-- MATERIALS PROVIDED follows --

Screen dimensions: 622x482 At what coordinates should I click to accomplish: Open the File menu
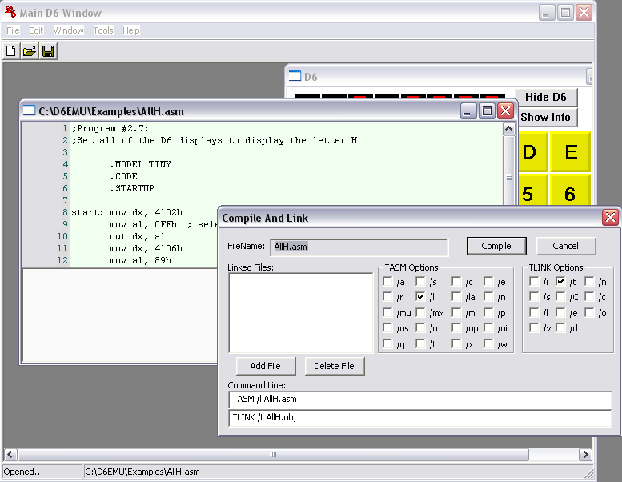coord(13,30)
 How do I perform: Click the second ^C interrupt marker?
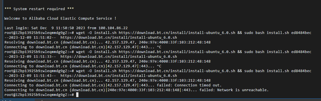tap(159, 66)
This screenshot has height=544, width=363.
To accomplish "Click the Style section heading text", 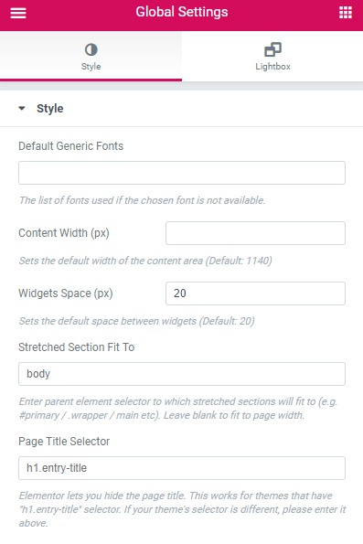I will (50, 109).
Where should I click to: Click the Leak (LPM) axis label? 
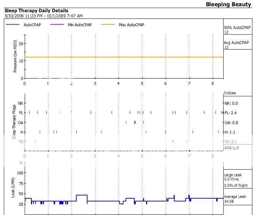click(14, 188)
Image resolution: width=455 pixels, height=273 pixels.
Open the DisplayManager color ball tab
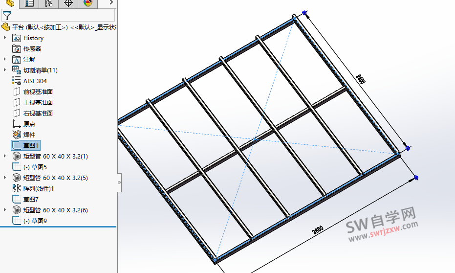[87, 4]
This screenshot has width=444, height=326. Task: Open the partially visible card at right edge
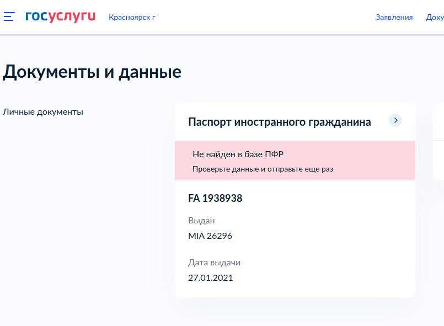click(438, 141)
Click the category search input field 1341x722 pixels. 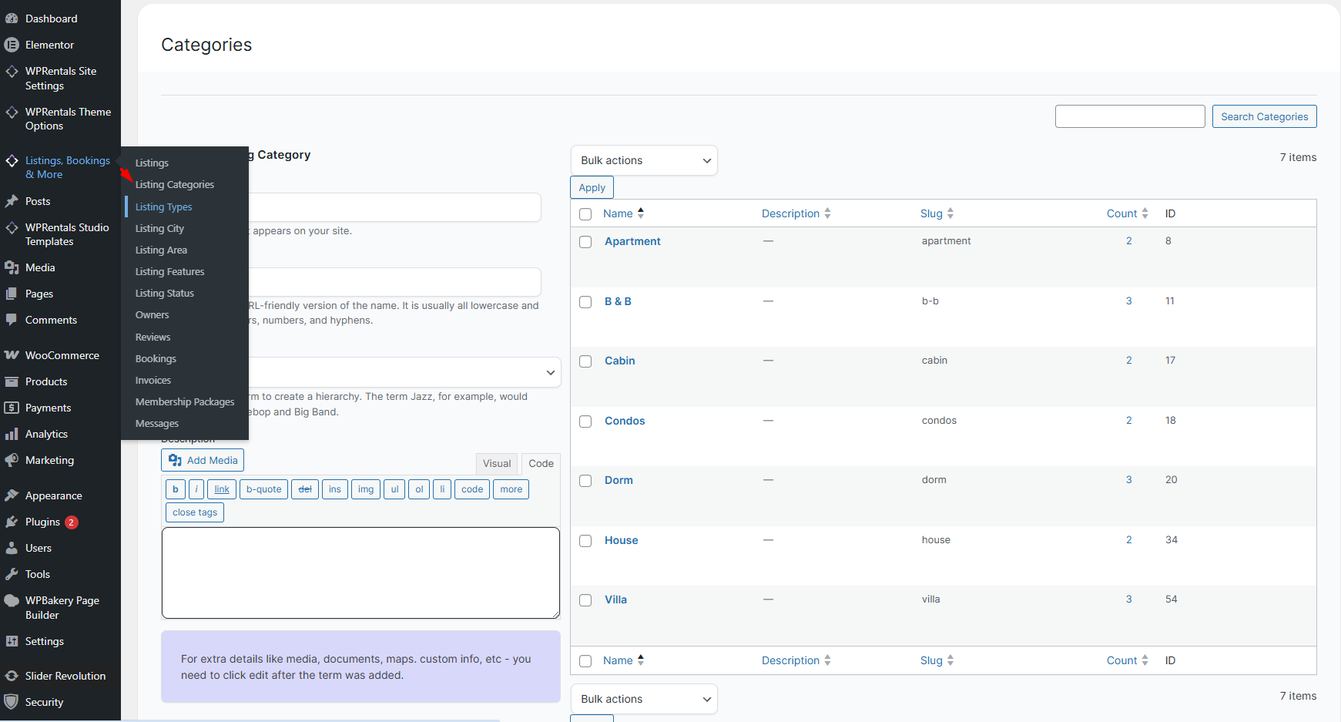(x=1129, y=116)
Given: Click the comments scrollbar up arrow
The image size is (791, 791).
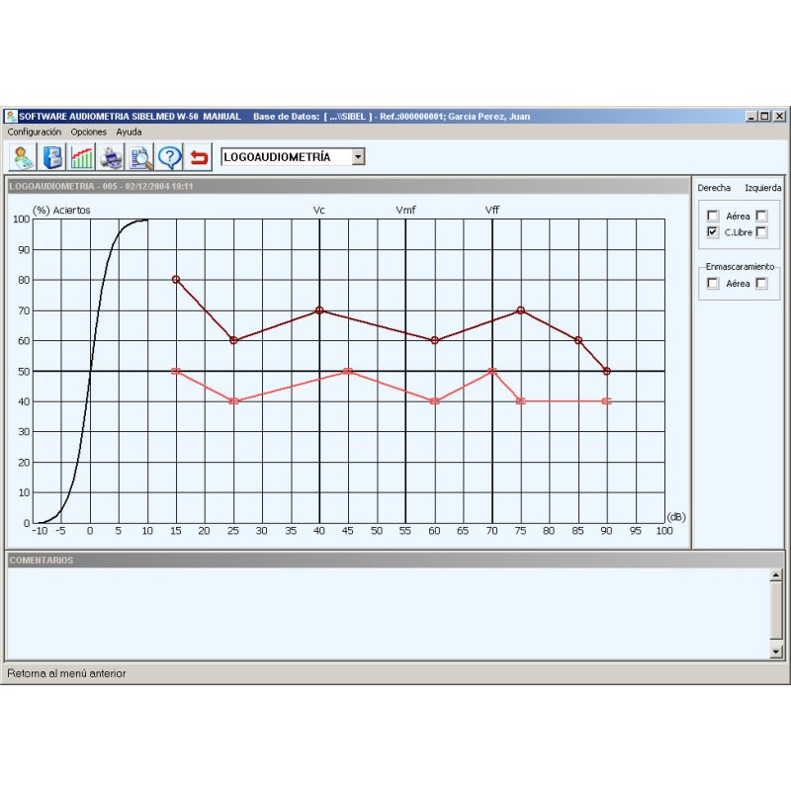Looking at the screenshot, I should [x=776, y=574].
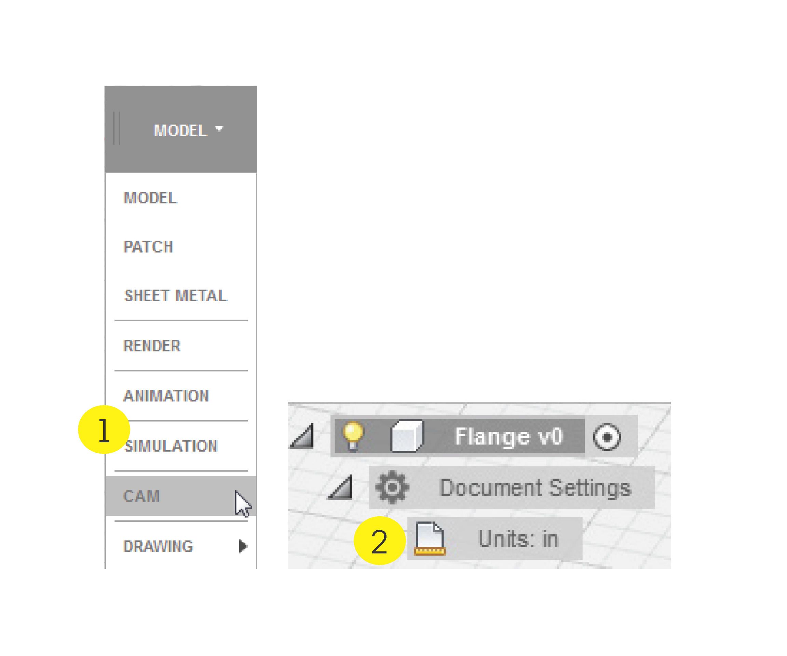Select MODEL from the workspace list
This screenshot has width=787, height=656.
150,198
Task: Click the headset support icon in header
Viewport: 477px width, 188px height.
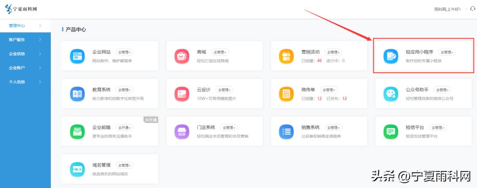Action: [473, 9]
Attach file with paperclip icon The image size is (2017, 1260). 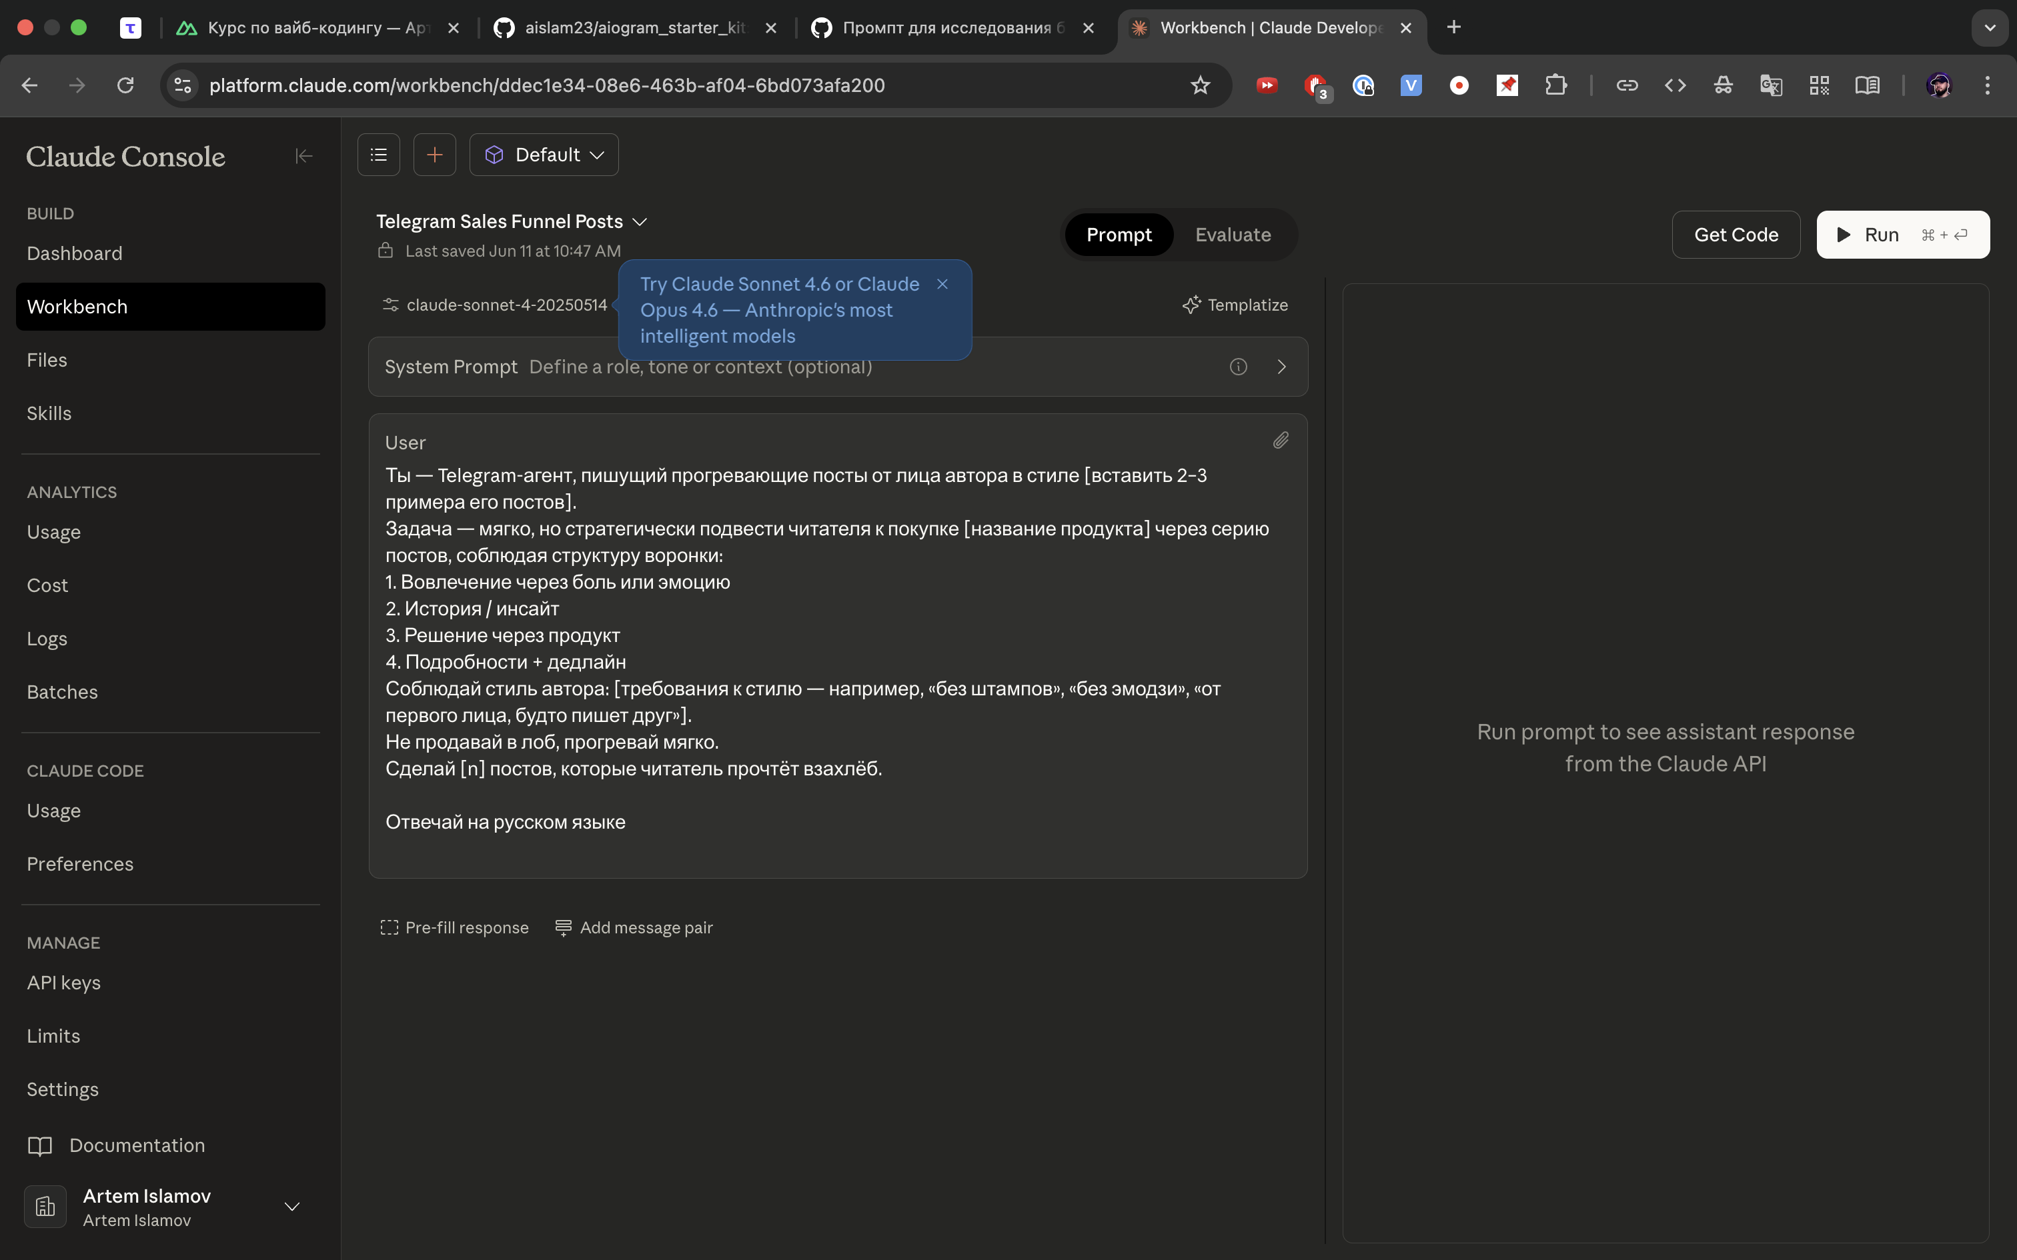click(1280, 440)
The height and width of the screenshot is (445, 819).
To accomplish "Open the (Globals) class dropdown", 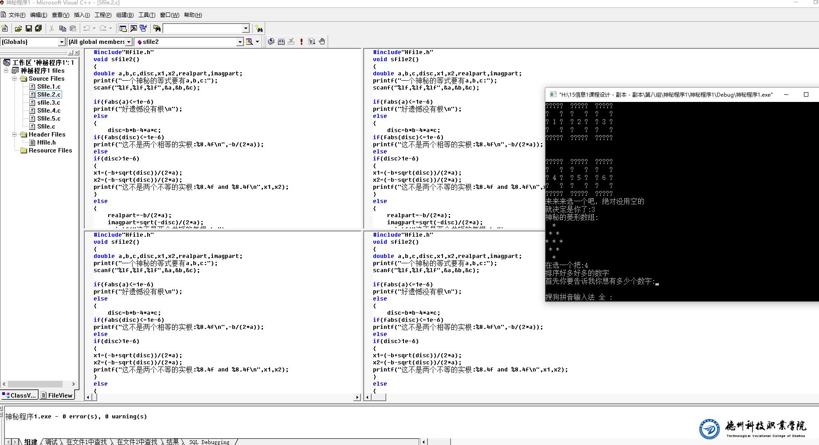I will 62,42.
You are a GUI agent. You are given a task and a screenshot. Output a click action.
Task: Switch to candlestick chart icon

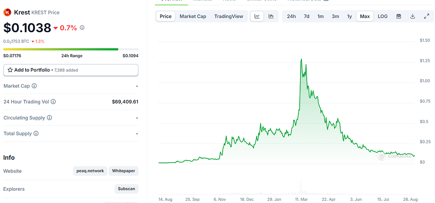click(x=271, y=17)
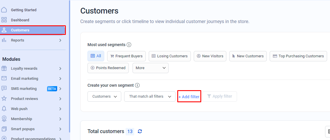Click the Product reviews star icon

click(x=4, y=99)
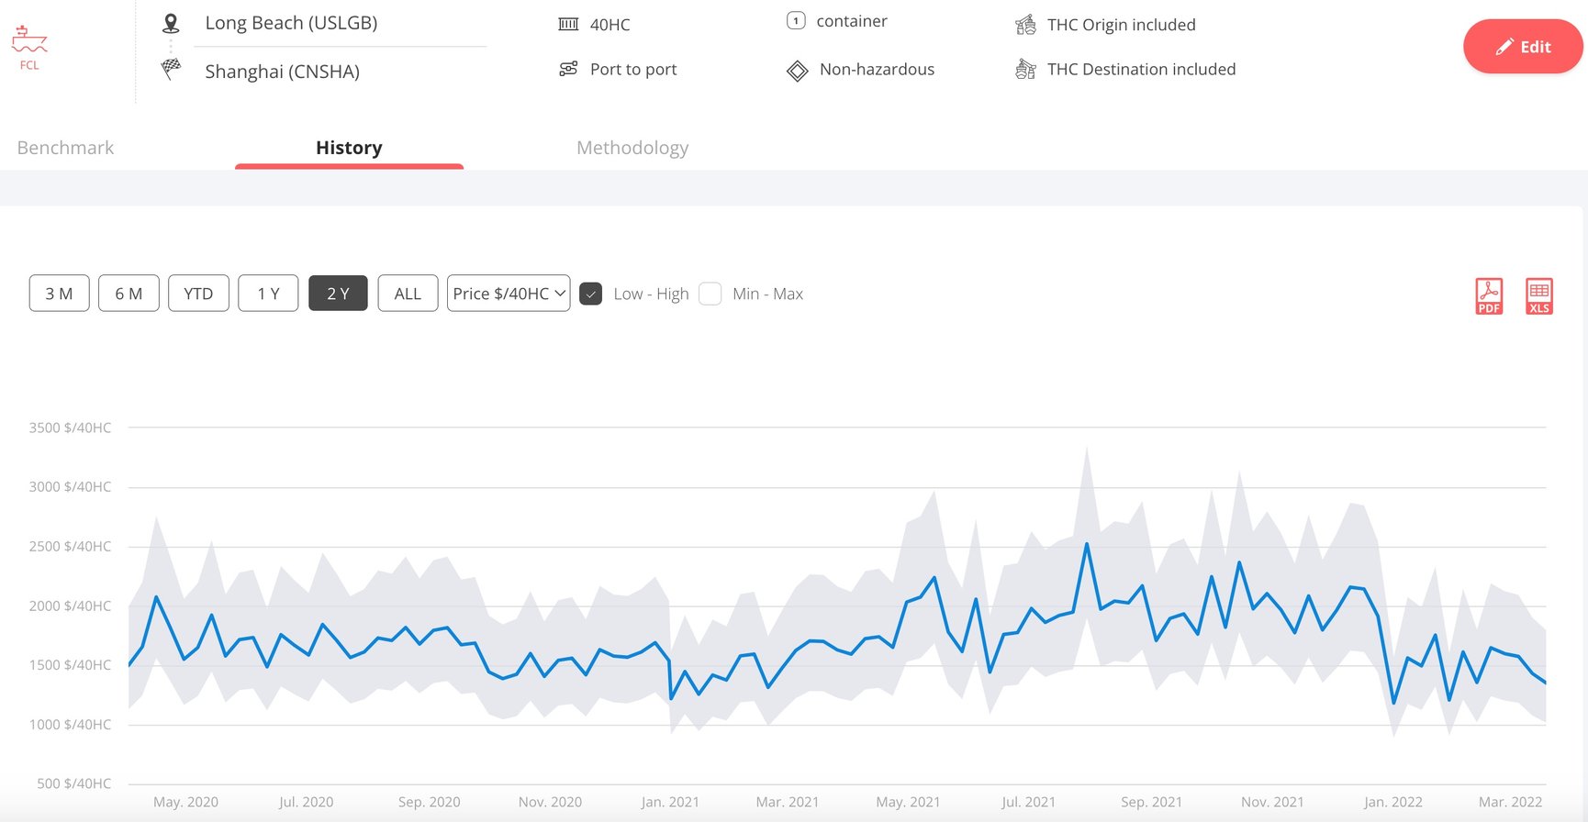Click the 40HC container icon

pos(568,24)
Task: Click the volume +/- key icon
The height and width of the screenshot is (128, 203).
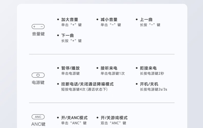Action: tap(38, 27)
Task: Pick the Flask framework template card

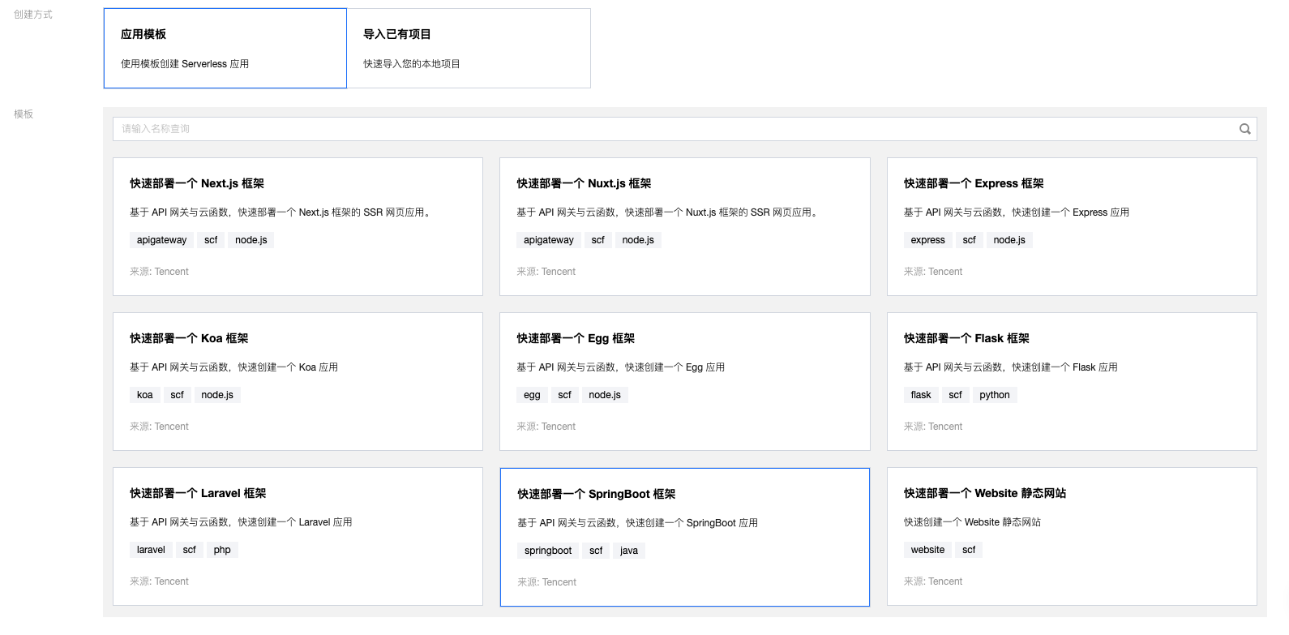Action: coord(1071,381)
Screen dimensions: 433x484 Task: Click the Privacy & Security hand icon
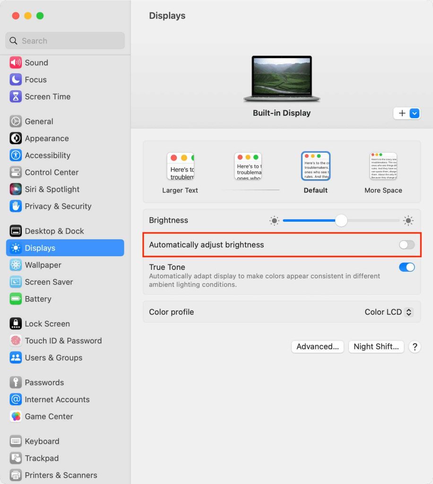(x=16, y=206)
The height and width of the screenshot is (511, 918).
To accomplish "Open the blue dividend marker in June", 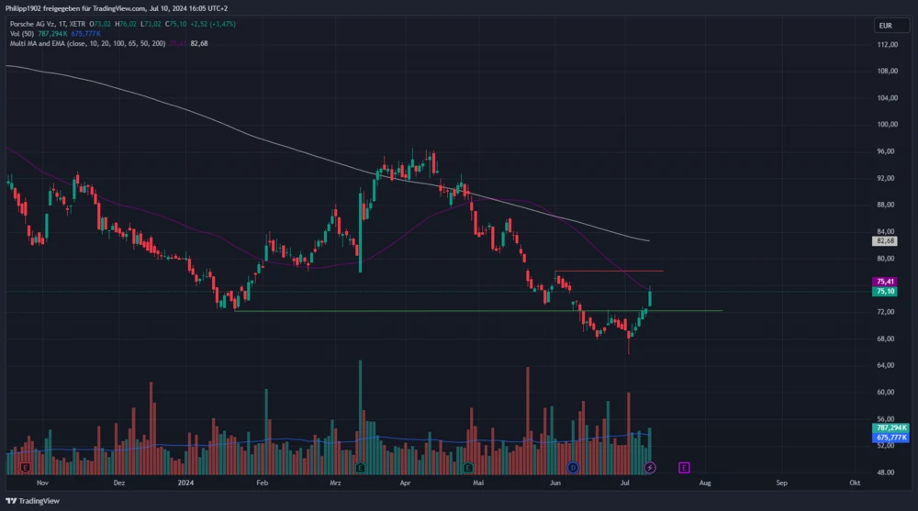I will (x=573, y=467).
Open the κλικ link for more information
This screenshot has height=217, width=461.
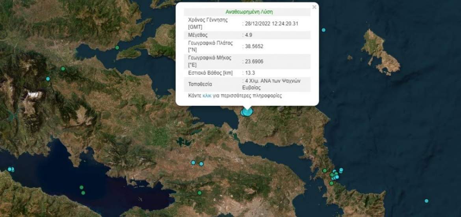click(x=207, y=96)
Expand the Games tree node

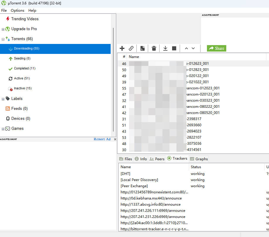(3, 129)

-- MATERIALS PROVIDED concluded --

## WORK TO COMPLETE:
The response must restate exactly the lines from the one containing "Open the κλικ link for more information" through the end of the records above and must leave out all pictures.

## SOLVED PROBLEM:
Open the κλικ link for more information
This screenshot has height=217, width=461.
click(x=207, y=96)
Expand the Games tree node

(3, 129)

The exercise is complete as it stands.